(Collected data entries)
.....
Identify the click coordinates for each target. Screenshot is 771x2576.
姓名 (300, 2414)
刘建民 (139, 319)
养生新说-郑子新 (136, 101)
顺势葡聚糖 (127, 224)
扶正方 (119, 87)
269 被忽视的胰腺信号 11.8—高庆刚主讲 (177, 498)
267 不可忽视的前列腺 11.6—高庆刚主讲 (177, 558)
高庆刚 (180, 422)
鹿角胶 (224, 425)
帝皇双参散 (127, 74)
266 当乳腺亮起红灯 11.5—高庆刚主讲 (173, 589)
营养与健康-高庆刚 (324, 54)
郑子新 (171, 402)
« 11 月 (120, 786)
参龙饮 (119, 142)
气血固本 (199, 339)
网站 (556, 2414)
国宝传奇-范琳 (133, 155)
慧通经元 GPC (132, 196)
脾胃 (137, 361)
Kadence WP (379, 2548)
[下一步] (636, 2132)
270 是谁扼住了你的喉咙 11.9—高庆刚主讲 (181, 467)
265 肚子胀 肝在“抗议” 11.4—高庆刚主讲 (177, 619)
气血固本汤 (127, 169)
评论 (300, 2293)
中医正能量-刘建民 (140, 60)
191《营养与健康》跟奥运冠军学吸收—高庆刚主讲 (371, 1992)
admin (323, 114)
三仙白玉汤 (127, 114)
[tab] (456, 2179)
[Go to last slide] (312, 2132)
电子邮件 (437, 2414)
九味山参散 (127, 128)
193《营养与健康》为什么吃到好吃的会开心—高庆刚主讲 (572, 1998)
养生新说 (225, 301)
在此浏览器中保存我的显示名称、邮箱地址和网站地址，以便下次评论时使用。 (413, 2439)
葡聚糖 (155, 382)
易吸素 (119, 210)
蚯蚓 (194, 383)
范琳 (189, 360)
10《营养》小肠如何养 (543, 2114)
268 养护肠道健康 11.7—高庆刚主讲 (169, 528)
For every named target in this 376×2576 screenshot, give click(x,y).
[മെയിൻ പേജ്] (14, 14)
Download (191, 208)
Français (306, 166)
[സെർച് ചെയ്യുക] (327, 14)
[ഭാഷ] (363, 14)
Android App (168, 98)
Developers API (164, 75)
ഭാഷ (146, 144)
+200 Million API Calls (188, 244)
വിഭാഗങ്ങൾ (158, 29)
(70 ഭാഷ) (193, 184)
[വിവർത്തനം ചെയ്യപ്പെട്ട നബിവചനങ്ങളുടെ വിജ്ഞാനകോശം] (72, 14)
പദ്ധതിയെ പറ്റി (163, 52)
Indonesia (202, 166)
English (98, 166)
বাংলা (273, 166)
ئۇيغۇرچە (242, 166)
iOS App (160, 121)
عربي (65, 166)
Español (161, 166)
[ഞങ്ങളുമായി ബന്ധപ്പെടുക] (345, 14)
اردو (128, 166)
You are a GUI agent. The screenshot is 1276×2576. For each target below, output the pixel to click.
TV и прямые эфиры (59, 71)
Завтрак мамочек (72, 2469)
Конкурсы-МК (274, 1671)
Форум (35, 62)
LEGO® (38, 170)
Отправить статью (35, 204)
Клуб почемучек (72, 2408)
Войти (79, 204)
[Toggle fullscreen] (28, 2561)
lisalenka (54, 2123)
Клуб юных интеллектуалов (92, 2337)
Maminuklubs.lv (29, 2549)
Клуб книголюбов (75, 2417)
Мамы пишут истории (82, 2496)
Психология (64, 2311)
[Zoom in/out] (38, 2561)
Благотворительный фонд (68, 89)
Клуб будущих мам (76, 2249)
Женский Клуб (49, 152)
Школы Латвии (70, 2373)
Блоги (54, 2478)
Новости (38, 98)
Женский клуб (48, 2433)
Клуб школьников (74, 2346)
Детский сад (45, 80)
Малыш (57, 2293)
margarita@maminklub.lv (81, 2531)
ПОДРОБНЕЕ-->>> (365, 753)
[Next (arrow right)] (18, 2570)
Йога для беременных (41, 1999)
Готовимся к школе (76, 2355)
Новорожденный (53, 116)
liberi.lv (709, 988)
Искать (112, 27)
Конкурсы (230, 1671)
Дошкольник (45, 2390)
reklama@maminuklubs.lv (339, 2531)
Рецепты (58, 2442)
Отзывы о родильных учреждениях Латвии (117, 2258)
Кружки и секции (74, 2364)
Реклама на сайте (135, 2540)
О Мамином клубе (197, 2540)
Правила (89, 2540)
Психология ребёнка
.....
* Brief: I need each line of the entries that holds the string "target" located and copied.

* Output of the exercise:
Identify the click coordinates for each target. Screenshot is 771x2576.
For every named target in this 376×2576 screenshot, give click(x,y).
You are a GUI agent. The screenshot is 1276×2576. For each target below, output the pixel to click.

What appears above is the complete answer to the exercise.